As the February deadline looms for Leaving Cert students to pick their college course of choice, ICT Ireland, the lobby group within IBEC for the Irish tech sector, encourages young people to consider a career in technology – an area with ‘huge opportunities’.

ICT Ireland director Kathryn Raleigh said, “At a time when the high-tech sector is increasing in importance and offering more employment opportunities, Ireland still faces a severe shortage of people with the right computer and engineering skills.”

Government funding for Ireland’s knowledge economy has increased significantly over the past few years, including the Embark Postdoctoral Fellowship Scheme (2008) from the Irish Research Council for Science, Engineering and Technology (IRCSET) which offers €4.8m to postdoctoral researchers in the areas of science, technology and engineering.

This large-scale funding stands in stark contrast to the predicted shortfall in high-tech graduates over the coming years, despite the ‘very attractive’ salaries in these areas.

“According to the Higher Education Authority (HEA) graduate survey, 16.5pc of graduates with engineering degrees now earn €33,000 or more. When compared to 3.6pc of law graduates and 5.8pc of commerce graduates in the same salary band, it is clear that graduates with an engineering degree can command higher starting salaries than most.

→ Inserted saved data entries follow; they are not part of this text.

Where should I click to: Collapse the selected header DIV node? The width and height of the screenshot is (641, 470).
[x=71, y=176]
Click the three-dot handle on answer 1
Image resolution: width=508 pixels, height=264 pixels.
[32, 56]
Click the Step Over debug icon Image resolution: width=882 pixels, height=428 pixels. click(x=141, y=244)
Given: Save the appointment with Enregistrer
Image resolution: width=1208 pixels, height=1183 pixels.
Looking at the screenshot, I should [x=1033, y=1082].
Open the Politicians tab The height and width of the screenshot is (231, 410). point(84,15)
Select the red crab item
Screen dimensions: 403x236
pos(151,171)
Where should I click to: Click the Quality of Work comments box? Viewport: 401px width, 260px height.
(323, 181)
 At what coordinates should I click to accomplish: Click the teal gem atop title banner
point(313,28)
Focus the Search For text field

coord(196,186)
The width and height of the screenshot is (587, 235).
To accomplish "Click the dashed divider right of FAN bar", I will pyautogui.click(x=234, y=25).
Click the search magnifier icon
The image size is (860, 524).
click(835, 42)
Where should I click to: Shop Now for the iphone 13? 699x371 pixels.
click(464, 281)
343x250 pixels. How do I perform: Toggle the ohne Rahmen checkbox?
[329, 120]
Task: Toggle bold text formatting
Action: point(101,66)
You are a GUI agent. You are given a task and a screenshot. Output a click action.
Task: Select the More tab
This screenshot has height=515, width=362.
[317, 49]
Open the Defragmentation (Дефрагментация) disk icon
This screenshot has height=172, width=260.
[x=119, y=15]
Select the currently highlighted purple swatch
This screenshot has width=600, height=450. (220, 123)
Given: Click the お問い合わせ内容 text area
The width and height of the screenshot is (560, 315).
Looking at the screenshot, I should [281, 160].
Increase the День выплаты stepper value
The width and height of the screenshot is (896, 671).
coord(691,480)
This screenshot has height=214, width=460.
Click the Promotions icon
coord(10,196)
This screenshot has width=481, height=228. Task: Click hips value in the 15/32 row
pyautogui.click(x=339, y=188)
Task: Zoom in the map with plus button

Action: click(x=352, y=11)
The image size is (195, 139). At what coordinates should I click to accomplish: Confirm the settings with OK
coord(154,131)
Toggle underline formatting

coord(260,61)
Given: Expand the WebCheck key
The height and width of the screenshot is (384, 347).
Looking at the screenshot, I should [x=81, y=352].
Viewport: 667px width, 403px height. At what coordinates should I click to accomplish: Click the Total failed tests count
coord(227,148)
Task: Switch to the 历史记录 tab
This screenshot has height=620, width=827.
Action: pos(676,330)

“A degree in a technical discipline offers a wide range of career opportunities. Within the technology sector there is an enormous variety, ranging from highly technical roles in design and development, to roles in sales and marketing,” continued Raleigh.

Raleigh also likened a technical degree to the classic arts degree in terms of the all-round educational experience it offers and the possibility of applying it to many other disciplines and career opportunities.

“The majority of today’s college graduates will have more than one career during their life, and engineering can provide a strong foundation for almost any one of them,” she said.

ICT Ireland also cited a recent report by global market intelligence firm IDC which points to the growing importance of technology in the global economy, with IT employment expected to grow 4.7pc worldwide by 2011.